I’ve only dealt with Ac speedtech and Litchfields besides the mentioned, they clearly stand out to be a more professional company than SVM ever will be.


----------



## leeroygibbano (Nov 9, 2019)

I can 100% vouch for Litchfield (knew Iain 20+ years ago when he started out at Powerstation) & AC Speedtech (Andy and Al built my Pulsar). Anyway - going a bit off subject this thread


----------



## Matsson (Mar 26, 2007)

dudersvr said:


> Would not even be half that dude, im thinking of doing a billet block next year, just remember the whole GTR parts scene is basically a giant rip off! Billet blocks are available for not that much more than stock and thats after being fitted with the correct Darton Sleeves, billet crank and proper rods and pistons dont even come to £10K.
> As for being the fastest GTR in the world, I think if you popped over to the states you might be a little miffed, their cars are hitting 250+ in half a mile, they dont seem interested in the top speed overall title but I believe they expect to be exceeding 260 in the half mile easily pretty soon.


Do you have any more info on: "Billet blocks are available for not that much more than stock and thats after being fitted with the correct Darton Sleeves, billet crank and proper rods and pistons dont even come to £10K"?


----------



## dudersvr (May 7, 2003)

Matsson said:


> Do you have any more info on: "Billet blocks are available for not that much more than stock and thats after being fitted with the correct Darton Sleeves, billet crank and proper rods and pistons dont even come to £10K"?

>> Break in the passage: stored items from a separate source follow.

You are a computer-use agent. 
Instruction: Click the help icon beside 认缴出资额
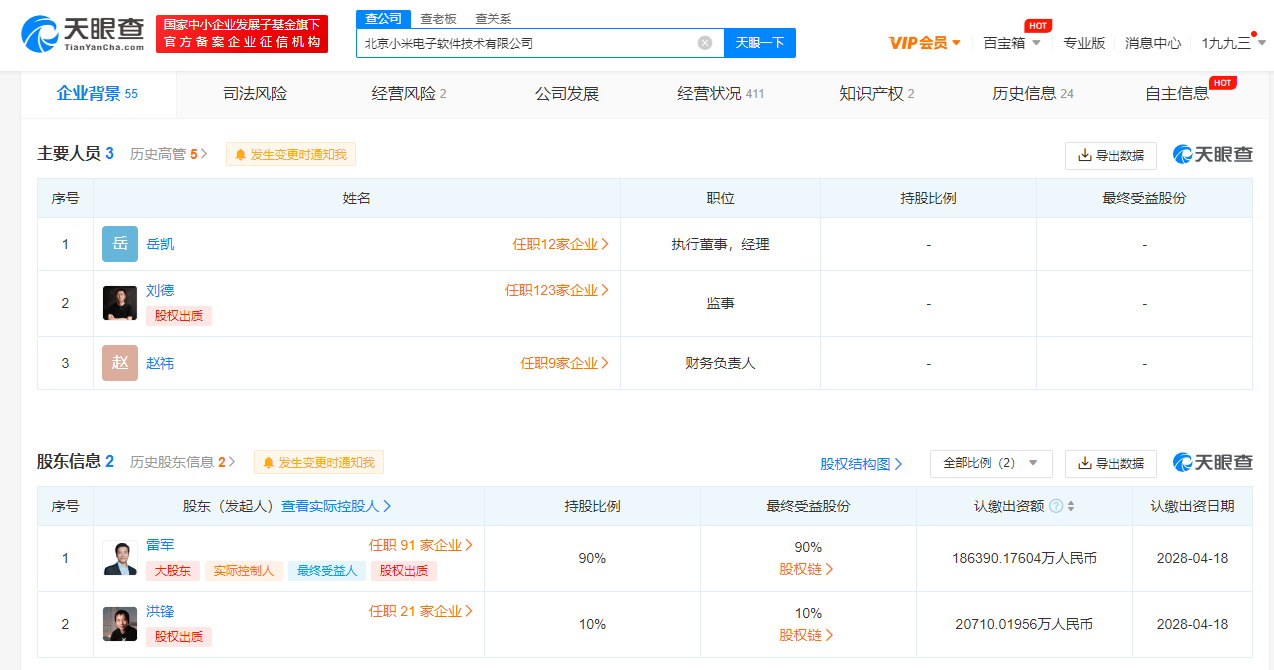tap(1055, 507)
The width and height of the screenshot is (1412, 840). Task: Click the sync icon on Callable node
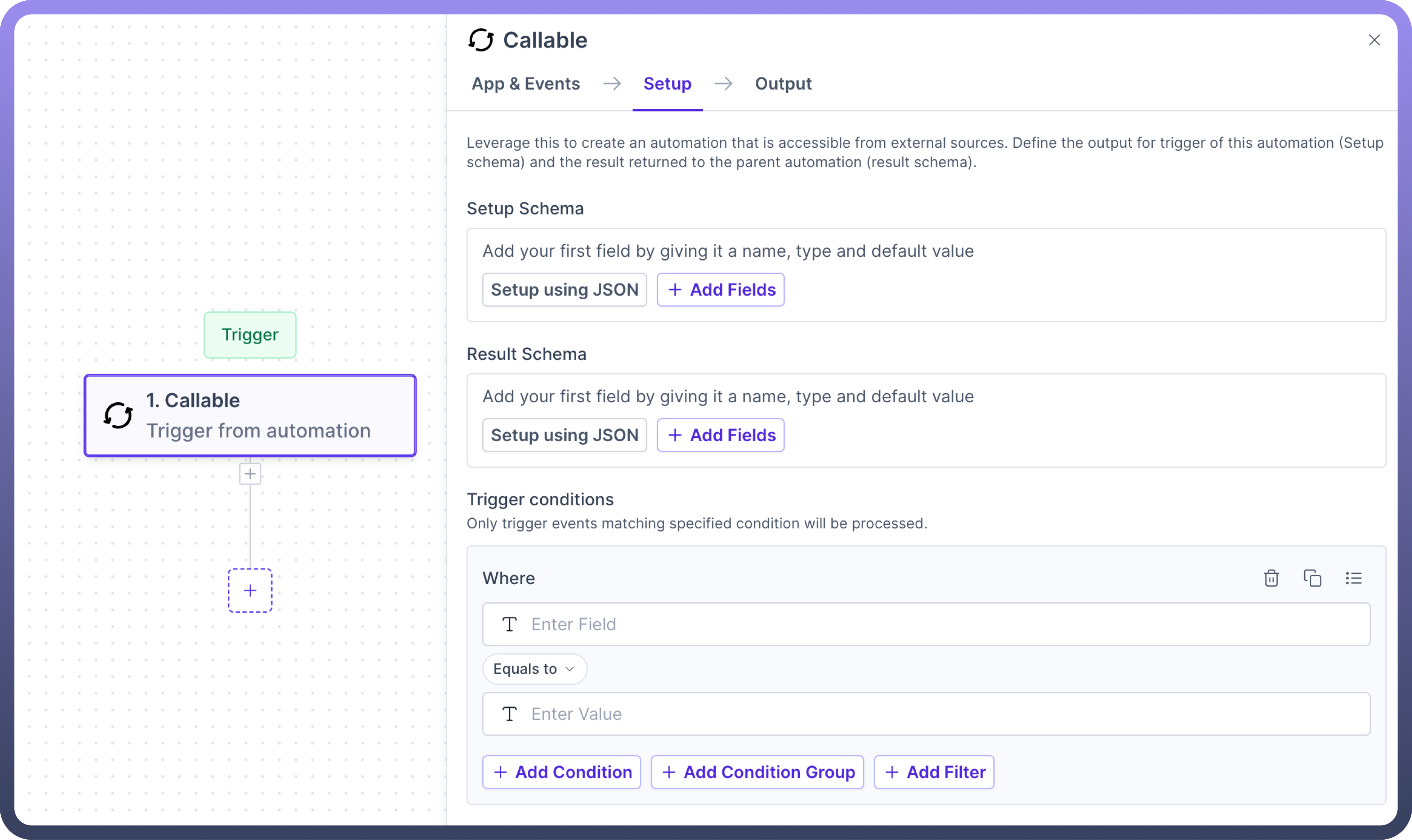pyautogui.click(x=118, y=415)
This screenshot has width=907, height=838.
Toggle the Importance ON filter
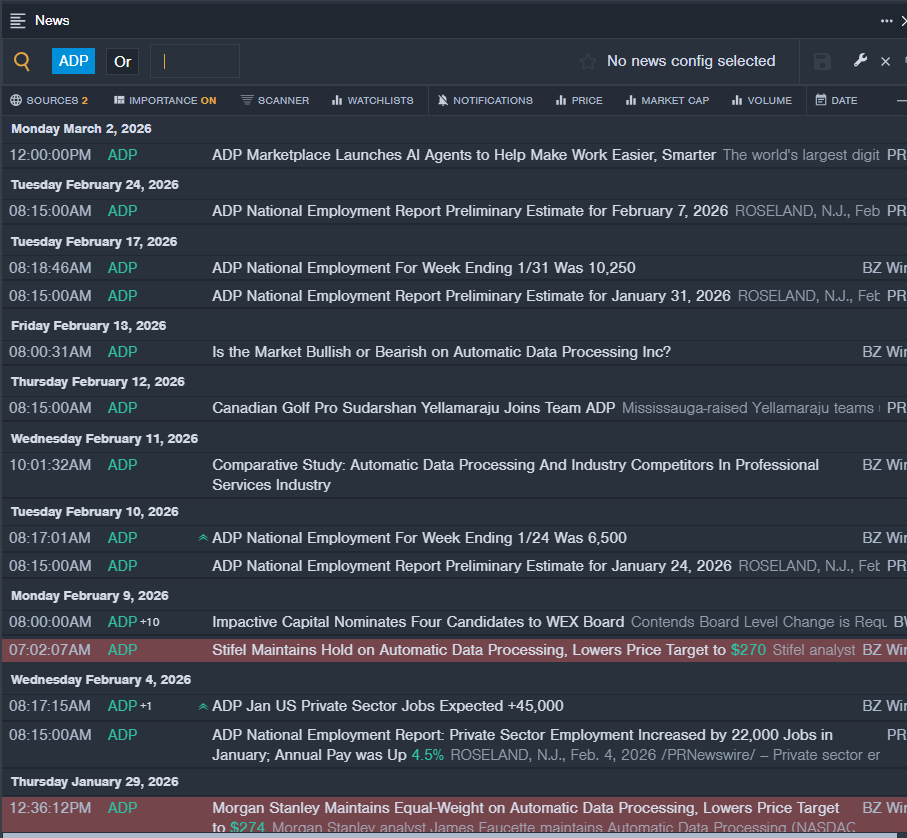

Until I see one for myself in the flesh (block and Liners) no Ill keep my information to myself, but lets just say on the research I have done myself and talking to the guy im confident enough to buy a billet block from him
But when its so much cheaper than the ones I see advertised i cant help thinking there's a business opportunity so maybe Ill build one and run it in my car to prove its strength then import them myself and sell for a reasonable amount.


----------